Department of Statistics, TU Dortmund University, Dortmund, North Rhine-Westphalia, Germany.
Division of Biostatistics, German Cancer Research Center, Heidelberg, Baden-Wuerttemberg, Germany.
PLoS One. 2024 May 15;19(5):e0299989. doi: 10.1371/journal.pone.0299989. eCollection 2024.
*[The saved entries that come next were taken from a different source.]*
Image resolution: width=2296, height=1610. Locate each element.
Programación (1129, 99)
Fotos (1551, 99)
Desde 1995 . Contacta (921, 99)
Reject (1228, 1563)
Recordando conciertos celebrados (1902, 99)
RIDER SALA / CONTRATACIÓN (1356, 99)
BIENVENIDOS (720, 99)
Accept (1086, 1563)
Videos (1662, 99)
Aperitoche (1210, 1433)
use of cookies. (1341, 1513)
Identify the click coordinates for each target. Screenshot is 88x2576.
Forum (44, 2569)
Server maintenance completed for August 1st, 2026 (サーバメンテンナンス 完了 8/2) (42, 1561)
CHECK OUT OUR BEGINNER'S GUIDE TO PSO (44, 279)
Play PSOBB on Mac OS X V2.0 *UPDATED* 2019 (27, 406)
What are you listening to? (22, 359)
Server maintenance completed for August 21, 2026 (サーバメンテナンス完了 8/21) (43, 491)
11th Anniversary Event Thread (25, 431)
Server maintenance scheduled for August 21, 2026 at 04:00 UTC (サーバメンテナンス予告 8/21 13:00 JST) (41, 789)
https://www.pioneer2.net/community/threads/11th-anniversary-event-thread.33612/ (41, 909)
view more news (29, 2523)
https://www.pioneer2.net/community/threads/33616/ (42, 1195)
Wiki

Simulation is a crucial tool for the evaluation and comparison of statistical methods. How to design fair and neutral simulation studies is therefore of great interest for both researchers developing new methods and practitioners confronted with the choice of the most suitable method. The term simulation usually refers to parametric simulation, that is, computer experiments using artificial data made up of pseudo-random numbers. Plasmode simulation, that is, computer experiments using the combination of resampling feature data from a real-life dataset and generating the target variable with a known user-selected outcome-generating model, is an alternative that is often claimed to produce more realistic data. We compare parametric and Plasmode simulation for the example of estimating the mean squared error (MSE) of the least squares estimator (LSE) in linear regression. If the true underlying data-generating process (DGP) and the outcome-generating model (OGM) were known, parametric simulation would obviously be the best choice in terms of estimating the MSE well. However, in reality, both are usually unknown, so researchers have to make assumptions: in Plasmode simulation studies for the OGM, in parametric simulation for both DGP and OGM. Most likely, these assumptions do not exactly reflect the truth. Here, we aim to find out how assumptions deviating from the true DGP and the true OGM affect the performance of parametric and Plasmode simulations in the context of MSE estimation for the LSE and in which situations which simulation type is preferable. Our results suggest that the preferable simulation method depends on many factors, including the number of features, and on how and to what extent the assumptions of a parametric simulation differ from the true DGP. Also, the resampling strategy used for Plasmode influences the results. In particular, subsampling with a small sampling proportion can be recommended.
模拟是评估和比较统计方法的重要工具。因此,对于开发新方法的研究人员和面临选择最合适方法的从业者来说,如何设计公平和中立的模拟研究具有重要意义。术语“模拟”通常是指参数模拟,即使用由伪随机数组成的人工数据进行计算机实验。Plasmode 模拟,即使用从实际数据集重新采样特征数据的组合并使用已知用户选择的生成模型生成目标变量的计算机实验,是一种经常声称可以产生更真实数据的替代方法。我们将参数模拟和 Plasmode 模拟进行比较,以估计线性回归中最小二乘估计器(LSE)的均方误差(MSE)为例。如果真实的潜在数据生成过程(DGP)和生成模型(OGM)已知,那么从估计 MSE 的角度来看,参数模拟显然是最佳选择。然而,在现实中,这两者通常是未知的,因此研究人员必须做出假设:在 OGM 的 Plasmode 模拟研究中,在 DGP 和 OGM 的参数模拟中。很可能,这些假设并不完全反映事实。在这里,我们旨在找出与真实 DGP 和真实 OGM 的假设偏离如何影响 LSE 的 MSE 估计的参数模拟和 Plasmode 模拟的性能,以及在哪些情况下哪种模拟类型更可取。我们的结果表明,首选的模拟方法取决于许多因素,包括特征的数量,以及参数模拟的假设与真实 DGP 的差异程度。此外,Plasmode 中使用的重采样策略也会影响结果。特别是,可以推荐使用小采样比例的子采样。